Ed è qui che appare il divario. Una buona parte dei diportisti naviga senza essersi confrontata con queste situazioni, nemmeno durante la formazione. La patente nautica copre la sicurezza, ma spesso è limitata nella sua applicazione pratica.

La generalizzazione di questo tipo di addestramento colmerebbe la lacuna. Non per creare marinai esperti, ma per prepararli a reagire correttamente quando la situazione si deteriora.

Quasi 1.000 velisti frequentano ogni anno questo corso di formazione, erogato da una decina di centri in Francia. Inizialmente i corsi erano frequentati da regatanti oceanici, per i quali è obbligatorio, ma molti altri velisti hanno gradualmente mostrato interesse.

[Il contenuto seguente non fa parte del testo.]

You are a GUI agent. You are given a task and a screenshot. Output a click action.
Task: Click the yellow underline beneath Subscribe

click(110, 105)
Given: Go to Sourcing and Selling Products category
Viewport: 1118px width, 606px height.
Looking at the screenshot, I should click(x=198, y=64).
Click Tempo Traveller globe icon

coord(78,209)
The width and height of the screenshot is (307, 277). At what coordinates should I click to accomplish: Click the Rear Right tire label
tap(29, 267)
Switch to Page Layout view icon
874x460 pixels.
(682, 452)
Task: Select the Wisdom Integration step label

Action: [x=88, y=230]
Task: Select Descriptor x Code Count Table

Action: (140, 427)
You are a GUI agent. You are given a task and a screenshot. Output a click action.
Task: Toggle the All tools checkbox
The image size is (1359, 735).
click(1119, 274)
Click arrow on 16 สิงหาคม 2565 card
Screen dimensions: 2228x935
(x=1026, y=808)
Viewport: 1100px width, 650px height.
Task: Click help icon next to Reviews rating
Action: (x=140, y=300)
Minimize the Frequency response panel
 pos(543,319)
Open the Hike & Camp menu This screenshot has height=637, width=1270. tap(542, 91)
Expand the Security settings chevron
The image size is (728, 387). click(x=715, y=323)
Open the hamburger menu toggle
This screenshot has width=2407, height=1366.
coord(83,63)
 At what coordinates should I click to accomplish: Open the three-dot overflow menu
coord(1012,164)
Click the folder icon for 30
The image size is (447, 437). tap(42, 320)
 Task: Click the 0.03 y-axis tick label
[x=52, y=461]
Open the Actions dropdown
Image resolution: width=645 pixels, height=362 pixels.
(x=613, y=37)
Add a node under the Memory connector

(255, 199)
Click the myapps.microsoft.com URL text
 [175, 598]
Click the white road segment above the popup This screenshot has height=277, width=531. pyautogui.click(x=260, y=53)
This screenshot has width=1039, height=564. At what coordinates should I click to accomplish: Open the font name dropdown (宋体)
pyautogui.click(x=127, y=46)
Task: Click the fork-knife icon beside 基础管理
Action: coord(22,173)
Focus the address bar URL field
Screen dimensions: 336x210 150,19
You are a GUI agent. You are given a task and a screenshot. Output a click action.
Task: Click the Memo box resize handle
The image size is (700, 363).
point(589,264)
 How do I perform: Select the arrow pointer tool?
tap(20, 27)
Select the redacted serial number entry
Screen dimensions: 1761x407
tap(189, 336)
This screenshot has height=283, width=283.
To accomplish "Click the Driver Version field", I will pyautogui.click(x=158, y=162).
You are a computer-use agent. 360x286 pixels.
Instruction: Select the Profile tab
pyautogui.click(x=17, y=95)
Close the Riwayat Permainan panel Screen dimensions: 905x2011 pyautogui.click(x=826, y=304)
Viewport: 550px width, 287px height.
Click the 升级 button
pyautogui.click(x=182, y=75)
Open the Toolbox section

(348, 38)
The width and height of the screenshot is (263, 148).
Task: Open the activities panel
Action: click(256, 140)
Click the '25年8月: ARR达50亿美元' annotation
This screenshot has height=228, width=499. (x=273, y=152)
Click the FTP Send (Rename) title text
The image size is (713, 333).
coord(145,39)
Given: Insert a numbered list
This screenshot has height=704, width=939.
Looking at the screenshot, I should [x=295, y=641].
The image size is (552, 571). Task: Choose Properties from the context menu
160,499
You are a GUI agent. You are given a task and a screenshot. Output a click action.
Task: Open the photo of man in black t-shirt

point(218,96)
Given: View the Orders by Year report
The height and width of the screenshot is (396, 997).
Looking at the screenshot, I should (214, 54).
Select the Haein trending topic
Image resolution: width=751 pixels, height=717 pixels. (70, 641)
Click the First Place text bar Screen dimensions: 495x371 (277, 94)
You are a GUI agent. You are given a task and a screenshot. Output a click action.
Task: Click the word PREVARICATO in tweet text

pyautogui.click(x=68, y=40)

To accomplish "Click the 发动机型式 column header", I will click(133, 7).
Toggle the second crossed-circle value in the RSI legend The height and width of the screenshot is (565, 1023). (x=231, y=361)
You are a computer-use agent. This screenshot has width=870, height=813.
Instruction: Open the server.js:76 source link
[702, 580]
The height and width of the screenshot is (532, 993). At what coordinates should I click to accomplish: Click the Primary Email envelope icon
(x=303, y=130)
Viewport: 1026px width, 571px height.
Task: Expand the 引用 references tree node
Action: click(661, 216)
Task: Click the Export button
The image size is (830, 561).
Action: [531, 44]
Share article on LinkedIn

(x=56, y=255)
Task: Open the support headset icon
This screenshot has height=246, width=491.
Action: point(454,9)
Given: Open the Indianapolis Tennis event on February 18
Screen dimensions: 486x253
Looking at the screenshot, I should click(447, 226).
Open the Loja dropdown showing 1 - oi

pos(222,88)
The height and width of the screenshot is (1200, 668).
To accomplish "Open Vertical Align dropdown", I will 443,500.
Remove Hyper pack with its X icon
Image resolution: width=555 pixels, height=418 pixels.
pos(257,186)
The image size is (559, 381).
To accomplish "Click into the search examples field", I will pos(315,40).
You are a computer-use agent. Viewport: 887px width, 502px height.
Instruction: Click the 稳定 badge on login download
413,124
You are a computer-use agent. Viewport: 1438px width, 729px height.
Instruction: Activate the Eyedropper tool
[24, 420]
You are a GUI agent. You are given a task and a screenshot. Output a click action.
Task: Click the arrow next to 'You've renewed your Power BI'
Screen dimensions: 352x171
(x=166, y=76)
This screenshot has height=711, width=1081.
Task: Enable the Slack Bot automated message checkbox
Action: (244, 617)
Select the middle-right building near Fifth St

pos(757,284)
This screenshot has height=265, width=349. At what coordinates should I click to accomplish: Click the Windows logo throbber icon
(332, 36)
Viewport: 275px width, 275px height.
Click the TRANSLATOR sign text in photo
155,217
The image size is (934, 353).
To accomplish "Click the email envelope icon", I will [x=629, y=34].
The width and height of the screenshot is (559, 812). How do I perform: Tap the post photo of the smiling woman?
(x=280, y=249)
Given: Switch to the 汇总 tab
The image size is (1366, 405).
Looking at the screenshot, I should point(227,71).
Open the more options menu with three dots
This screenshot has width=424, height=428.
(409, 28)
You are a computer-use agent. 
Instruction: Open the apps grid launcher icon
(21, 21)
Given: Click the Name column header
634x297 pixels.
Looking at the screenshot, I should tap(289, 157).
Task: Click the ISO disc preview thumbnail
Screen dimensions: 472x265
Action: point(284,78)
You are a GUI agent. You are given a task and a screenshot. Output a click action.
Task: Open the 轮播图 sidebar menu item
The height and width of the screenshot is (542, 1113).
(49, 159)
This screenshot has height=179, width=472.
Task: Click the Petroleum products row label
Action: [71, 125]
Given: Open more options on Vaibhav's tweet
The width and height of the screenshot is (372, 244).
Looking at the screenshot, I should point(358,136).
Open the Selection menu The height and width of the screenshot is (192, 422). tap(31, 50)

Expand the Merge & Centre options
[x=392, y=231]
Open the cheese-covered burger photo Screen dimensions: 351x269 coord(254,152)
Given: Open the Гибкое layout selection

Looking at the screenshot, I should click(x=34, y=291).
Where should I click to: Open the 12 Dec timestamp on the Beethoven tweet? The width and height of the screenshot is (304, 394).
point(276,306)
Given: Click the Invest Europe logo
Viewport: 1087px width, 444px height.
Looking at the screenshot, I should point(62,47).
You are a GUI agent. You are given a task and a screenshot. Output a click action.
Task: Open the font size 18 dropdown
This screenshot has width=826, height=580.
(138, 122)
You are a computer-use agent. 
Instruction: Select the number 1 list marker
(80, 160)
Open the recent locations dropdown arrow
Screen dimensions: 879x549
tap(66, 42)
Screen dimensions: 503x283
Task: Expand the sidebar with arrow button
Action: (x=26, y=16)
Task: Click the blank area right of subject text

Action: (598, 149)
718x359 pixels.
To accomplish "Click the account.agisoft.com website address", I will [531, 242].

Meno interventi, meno pressione sul SNSM

L'SNSM interviene ogni anno su migliaia di incidenti. Molti di questi sono dovuti a guasti, errori di valutazione o situazioni mal gestite. Una migliore formazione non eliminerà mai i rischi in mare. Ma può ridurre la frequenza e, soprattutto, la gravità degli incidenti.

Saper valutare le condizioni meteorologiche, gestire i danni al motore, utilizzare correttamente il VHF o lanciare un allarme in modo appropriato sono tutte abilità che possono essere apprese. E spesso evitano l'inutile mobilitazione dei servizi di emergenza.

Un minor numero di interventi significa anche che i soccorritori volontari possono concentrarsi sulle situazioni veramente critiche.

Un impatto diretto sul rischio assicurativo

E poi c'è un'altra leva meno visibile: l'assicurazione. Il rischio nella nautica è direttamente collegato al comportamento e alla preparazione dello skipper. Un velista preparato, capace di anticipare e reagire, riduce automaticamente la probabilità di un sinistro.

In altri settori, la formazione certificata influenza già i premi. Nella nautica da diporto, questo approccio è ancora marginale. Ma è ipotizzabile che, col tempo, corsi di formazione riconosciuti come quelli offerti da World Sailing possano diventare un criterio. Un minor numero di sinistri significa anche un diverso equilibrio per gli assicuratori.

Verso una più ampia cultura della sicurezza nella nautica da diporto

In definitiva, il problema va oltre la formazione in sé. Si tratta di diffondere una cultura della sicurezza più radicata nell'industria nautica. Oggi, questa si basa molto sull'esperienza individuale, sugli scambi tra diportisti o, talvolta, sull'apprendimento sul lavoro.

Una maggiore formazione non renderà la navigazione a vela priva di rischi. Ma ci permetterebbe di comprenderli meglio e soprattutto di gestirli meglio. E alla fine, tra la libertà di navigare e la responsabilità in mare, l'equilibrio richiede spesso un po' più di preparazione prima di salpare.